A hockey puck shaped device could stop your fall. Find out how it works for firefighters, arborists, and you | WVXU

2021-12-23 07:34:58 By : Mr. Finlay Lin

What if you could control the force of gravity to avoid injury? A couple of Cincinnati inventors have a device that allows people and objects to descend slowly and carefully.

Bailout Systems is the brainchild of retired Navy diver Michael Ragsdale, who along with mechanical engineer Ben Krupp, have come up with something the size of a hockey puck. When used with a rope, it allows people and objects to descend in a controlled manner.

Ragsdale has a friend on the Covington Fire Department who encouraged him to develop it for firefighters. His friend thought it possibly could have prevented Black Sunday in which members of the New York City Fire Department had to jump out a window after becoming trapped in two separate fires. Three died and four were seriously injured.

Ragsdale was also encouraged to develop Bailout after he had a serious fall at Red River Gorge and was in a coma for three days. He realized current descent systems are not adequate.

What is it and how does it work?

Bailout Systems uses old technology to slow people and objects down. It’s an induction braking system like what's used by roller coasters and elevators.

“Induction is a magnetic flux that creates braking torque.

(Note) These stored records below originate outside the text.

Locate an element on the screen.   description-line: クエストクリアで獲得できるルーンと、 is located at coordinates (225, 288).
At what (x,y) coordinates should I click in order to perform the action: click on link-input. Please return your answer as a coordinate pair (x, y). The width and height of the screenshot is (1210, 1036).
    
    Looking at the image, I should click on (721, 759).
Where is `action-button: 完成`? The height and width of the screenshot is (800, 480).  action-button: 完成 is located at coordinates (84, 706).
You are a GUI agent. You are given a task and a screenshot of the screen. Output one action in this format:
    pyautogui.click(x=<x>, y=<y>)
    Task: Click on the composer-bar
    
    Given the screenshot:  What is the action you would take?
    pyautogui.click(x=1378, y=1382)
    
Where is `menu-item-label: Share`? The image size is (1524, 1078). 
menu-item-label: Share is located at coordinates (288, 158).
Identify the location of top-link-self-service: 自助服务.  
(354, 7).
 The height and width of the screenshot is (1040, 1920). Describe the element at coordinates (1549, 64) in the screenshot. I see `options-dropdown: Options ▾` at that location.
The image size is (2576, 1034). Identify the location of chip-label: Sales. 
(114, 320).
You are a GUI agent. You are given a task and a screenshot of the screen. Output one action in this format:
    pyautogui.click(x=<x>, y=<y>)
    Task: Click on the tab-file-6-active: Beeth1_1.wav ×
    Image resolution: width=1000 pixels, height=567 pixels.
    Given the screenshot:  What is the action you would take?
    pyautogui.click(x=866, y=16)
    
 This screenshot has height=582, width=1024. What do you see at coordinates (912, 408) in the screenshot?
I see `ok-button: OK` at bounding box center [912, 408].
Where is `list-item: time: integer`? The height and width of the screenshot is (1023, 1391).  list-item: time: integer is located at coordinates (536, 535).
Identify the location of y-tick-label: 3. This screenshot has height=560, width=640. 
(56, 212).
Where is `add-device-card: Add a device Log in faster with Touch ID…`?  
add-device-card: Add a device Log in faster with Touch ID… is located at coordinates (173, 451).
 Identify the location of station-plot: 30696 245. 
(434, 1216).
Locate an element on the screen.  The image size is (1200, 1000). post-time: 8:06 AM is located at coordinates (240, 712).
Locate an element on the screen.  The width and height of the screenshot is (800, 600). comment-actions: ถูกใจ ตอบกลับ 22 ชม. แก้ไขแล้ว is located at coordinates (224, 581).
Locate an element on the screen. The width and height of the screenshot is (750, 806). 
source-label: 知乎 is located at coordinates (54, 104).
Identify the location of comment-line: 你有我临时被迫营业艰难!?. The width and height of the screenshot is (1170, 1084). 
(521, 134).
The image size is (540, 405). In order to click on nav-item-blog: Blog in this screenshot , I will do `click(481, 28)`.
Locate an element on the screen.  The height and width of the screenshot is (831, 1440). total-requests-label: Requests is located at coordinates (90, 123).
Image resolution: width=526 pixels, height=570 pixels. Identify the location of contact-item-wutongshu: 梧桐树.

So, it is always there,” says Bailout’s mechanical engineer Ben Krupp. “Magnets, so long as you do not exceed their Curie temperature, you can trust that they will always be there.”

As this video demonstrates, a firefighter attaches a rope to a windowsill or radiator and descends using the device to slow him down. Bailout is smaller now, the size of a hockey puck, with additional prototypes.

Think of a big fishhook attached to something inside and the firefighter simply falls out the window, slipping through space. The device lowers them to the ground as if a person was assisting.

As Ragsdale continues to fundraise, people have pointed out other uses for Bailout. They include: preventing falls of hunters in tree stands; gently lowering branches by arborists; helping an elderly, off-balance person sit down in a chair; lowering a 20,000-pound load from a military helicopter to the ground.

A Bailout device will sell for nearly $700. Ragsdale expects to get through all the regulations to sell to fire departments by the end of next year. Arborists are interested in his prototype.